EXERCISE
Report, as a single number, how many lines of the records contain the word "agent".

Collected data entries
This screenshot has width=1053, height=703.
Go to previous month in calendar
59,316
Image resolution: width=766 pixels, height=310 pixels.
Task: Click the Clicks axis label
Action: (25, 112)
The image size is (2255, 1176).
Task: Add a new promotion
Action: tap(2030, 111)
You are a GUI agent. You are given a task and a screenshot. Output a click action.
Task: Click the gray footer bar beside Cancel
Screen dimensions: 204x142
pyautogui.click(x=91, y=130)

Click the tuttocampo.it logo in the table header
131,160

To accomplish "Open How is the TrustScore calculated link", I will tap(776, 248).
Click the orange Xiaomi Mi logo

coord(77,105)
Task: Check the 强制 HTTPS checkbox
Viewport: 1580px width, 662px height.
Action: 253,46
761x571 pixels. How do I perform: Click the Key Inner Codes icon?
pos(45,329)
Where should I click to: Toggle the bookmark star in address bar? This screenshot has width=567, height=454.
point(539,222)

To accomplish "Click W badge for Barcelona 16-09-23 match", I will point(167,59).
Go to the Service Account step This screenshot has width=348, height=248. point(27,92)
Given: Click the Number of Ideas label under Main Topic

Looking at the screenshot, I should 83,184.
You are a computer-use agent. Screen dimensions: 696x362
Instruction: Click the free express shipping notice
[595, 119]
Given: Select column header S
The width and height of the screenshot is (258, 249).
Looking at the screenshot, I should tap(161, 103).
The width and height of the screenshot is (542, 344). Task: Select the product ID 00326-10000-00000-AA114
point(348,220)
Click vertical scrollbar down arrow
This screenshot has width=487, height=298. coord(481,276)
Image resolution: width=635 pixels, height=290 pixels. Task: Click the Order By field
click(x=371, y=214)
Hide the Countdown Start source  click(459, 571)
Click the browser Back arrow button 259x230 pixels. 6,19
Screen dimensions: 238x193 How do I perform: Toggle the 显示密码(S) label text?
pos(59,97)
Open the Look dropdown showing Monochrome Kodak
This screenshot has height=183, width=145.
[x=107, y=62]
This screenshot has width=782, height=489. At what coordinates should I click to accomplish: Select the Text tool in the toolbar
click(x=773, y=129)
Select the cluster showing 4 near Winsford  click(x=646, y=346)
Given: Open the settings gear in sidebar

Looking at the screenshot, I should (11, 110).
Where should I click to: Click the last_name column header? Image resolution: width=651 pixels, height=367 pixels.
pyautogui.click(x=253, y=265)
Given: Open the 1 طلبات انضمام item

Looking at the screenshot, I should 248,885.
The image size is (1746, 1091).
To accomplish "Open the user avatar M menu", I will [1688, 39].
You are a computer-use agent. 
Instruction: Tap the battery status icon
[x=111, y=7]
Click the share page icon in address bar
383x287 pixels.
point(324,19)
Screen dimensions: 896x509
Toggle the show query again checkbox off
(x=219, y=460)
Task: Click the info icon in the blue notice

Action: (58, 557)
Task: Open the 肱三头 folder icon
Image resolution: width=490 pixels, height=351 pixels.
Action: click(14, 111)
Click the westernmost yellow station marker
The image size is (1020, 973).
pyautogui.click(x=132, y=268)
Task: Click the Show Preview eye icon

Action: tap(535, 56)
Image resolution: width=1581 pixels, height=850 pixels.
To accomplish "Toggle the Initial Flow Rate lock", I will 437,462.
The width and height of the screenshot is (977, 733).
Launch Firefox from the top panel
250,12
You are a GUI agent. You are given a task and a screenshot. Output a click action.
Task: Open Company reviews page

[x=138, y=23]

EXERCISE OUTPUT
4